Ververica Platform Documentation

What is Ververica Platform?

Companies running the largest stream processing deployments in the world have adopted Apache Flink® because of its powerful model for stateful stream processing. Stateful stream processing enables companies to derive insight and to take action on data at the moment it’s generated ― when it’s the most valuable.

Ververica Platform is purpose-built for stateful stream processing architectures and makes operating these powerful systems easier than ever before by offering an entirely new experience for developing, deploying, and managing stream processing applications. It’s our mission at Ververica to ensure that developers invest their time on their core business objectives, not on maintenance and infrastructure.


There are three editions of Ververica Platform.
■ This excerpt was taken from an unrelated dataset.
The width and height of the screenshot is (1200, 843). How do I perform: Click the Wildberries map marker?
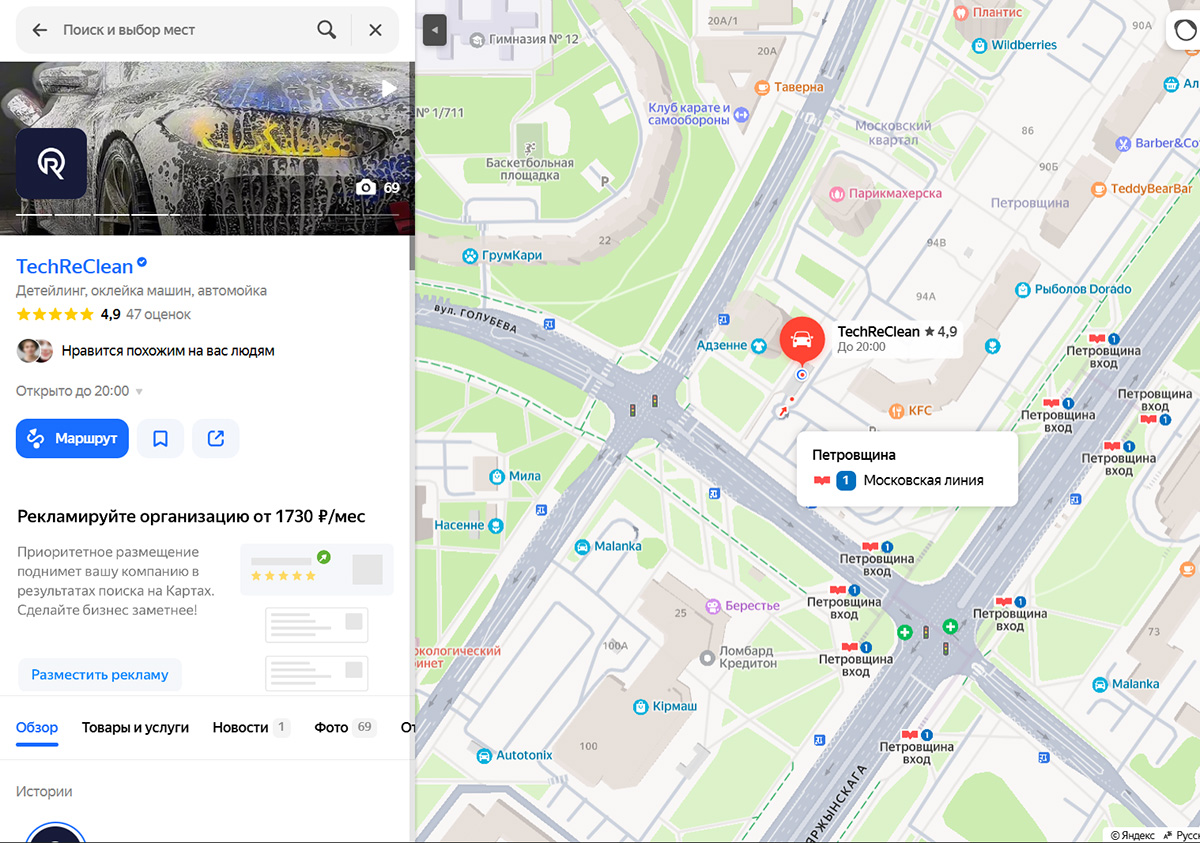point(982,45)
The underlying components are briefly described below and covered in detail in the documentation of the corresponding edition.
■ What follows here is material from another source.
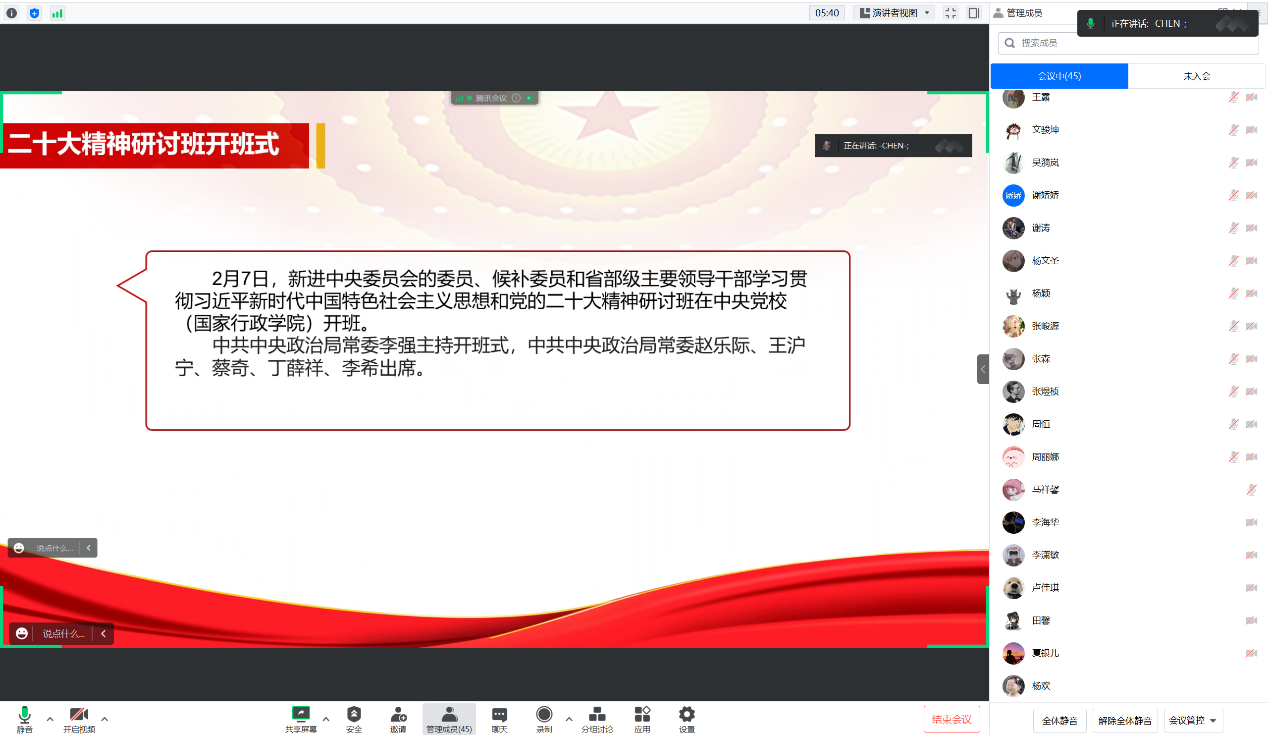Open the Settings (设置) gear icon
1268x735 pixels.
pos(687,715)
Edition Spring Edition Stream Edition River Edition
Apache Flink® Support Yes Yes Yes
Off Cycle Bug Fixes Yes Yes Yes
Application Manager No Yes Yes
Streaming Ledger No No Yes

Application Manager

Application Manager is a turn key solution for running stream processing applications in production and is the core orchestration component in the Ververica Platform. It’s what allows developers to easily manage, monitor, and configure streaming jobs without worrying about the underlying infrastructure. Application Manager is stateful-streaming-aware, thus simplifying common stream processing operations tasks such as upgrading applications in a consistent manner.

Streaming Ledger

Ververica Streaming Ledger, available in the River Edition of the Ververica Platform, works as a library for processing event streams across multiple shared states / tables with serializable ACID semantics.
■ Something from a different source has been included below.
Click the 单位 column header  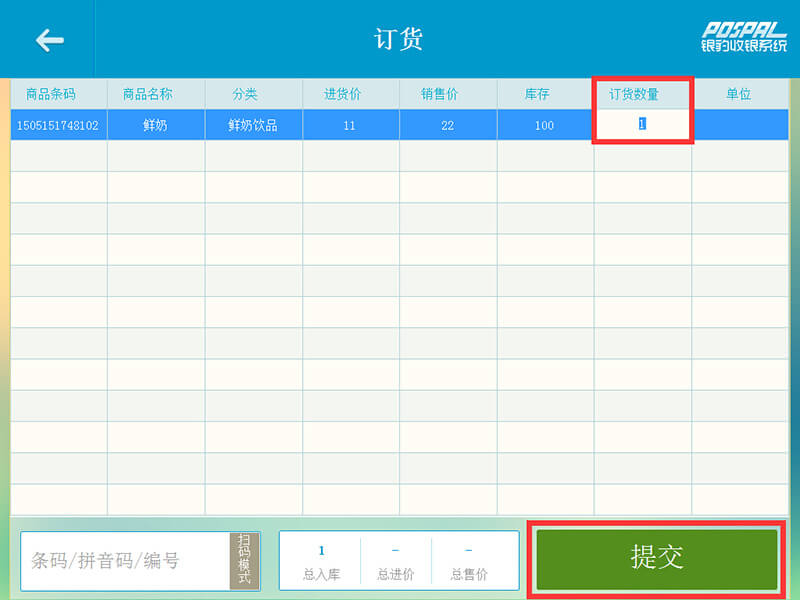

Ververica Platform provides a highly efficient, scalable runtime for Streaming Ledger, to execute millions of transactions per second on top of Apache Flink®. It relies on a patent-pending technology for efficient, conflict-free scheduling of state accesses.

This allows the implementation of use cases going beyond today’s exactly-once processing, accessing multiple states in an atomic, consistent way. Examples include workloads currently running on traditional database systems, financial transaction processing, and multiway joins.